## Exercise aim
Render the data below as a JSON list of strings, one string for each line, with blank lines skipped. Leave the pictures out of your answer.

— begin Provided data —

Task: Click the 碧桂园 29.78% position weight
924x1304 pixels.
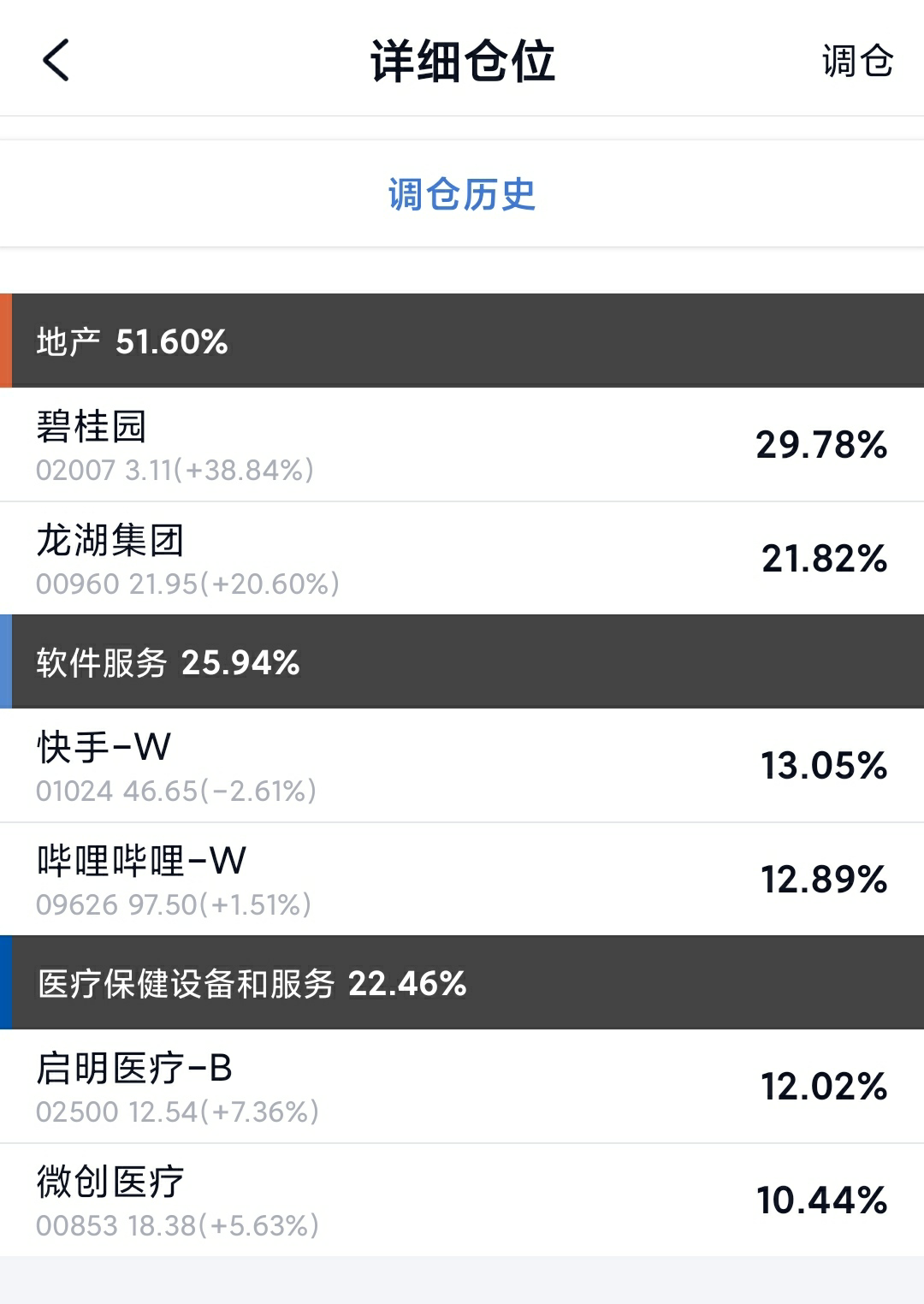Action: click(x=821, y=445)
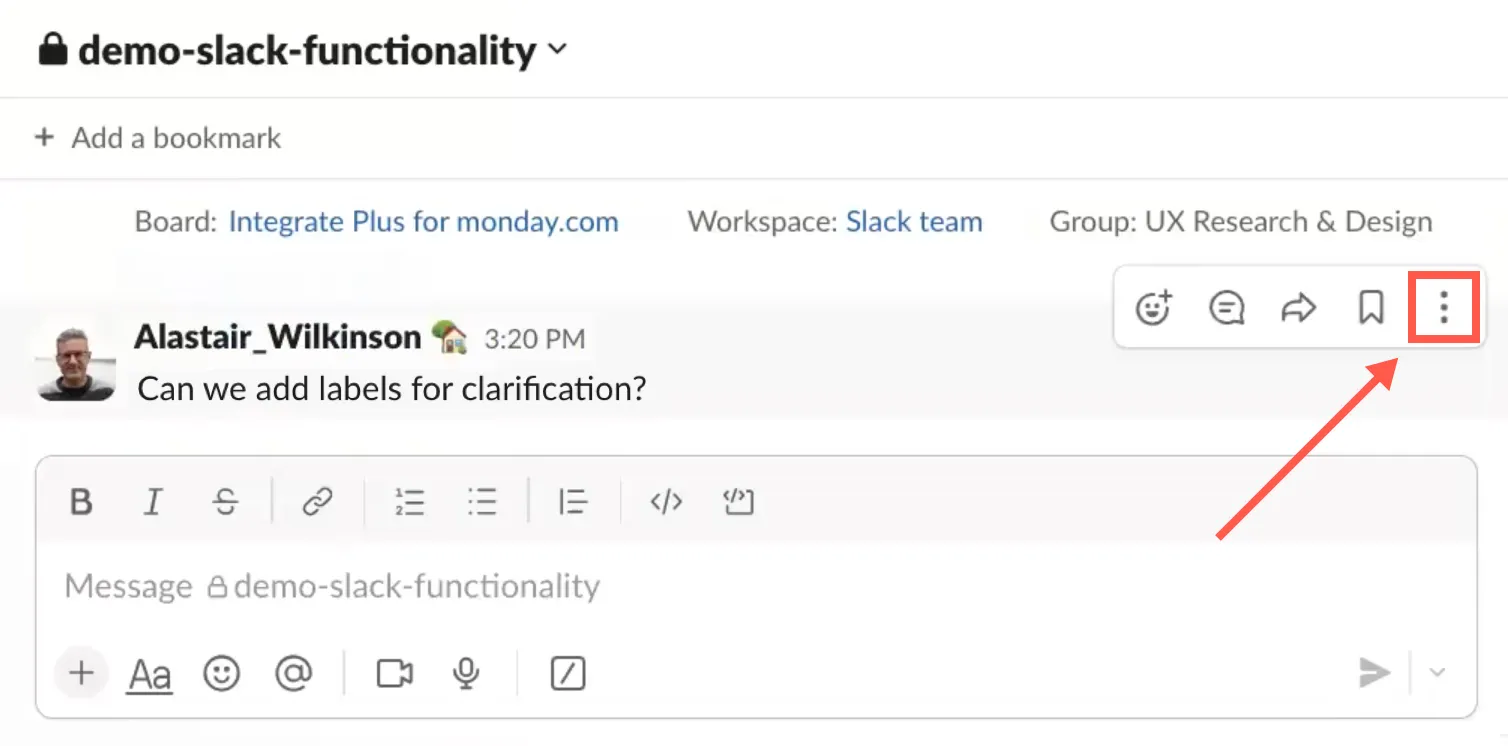Screen dimensions: 1508x746
Task: Record a video clip with camera icon
Action: click(x=395, y=673)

— end Provided data —

## Response
[
  "Task: Click the 碧桂园 29.78% position weight",
  "924x1304 pixels.",
  "Action: click(x=821, y=445)",
  "Screen dimensions: 1508x746",
  "Task: Record a video clip with camera icon",
  "Action: click(x=395, y=673)"
]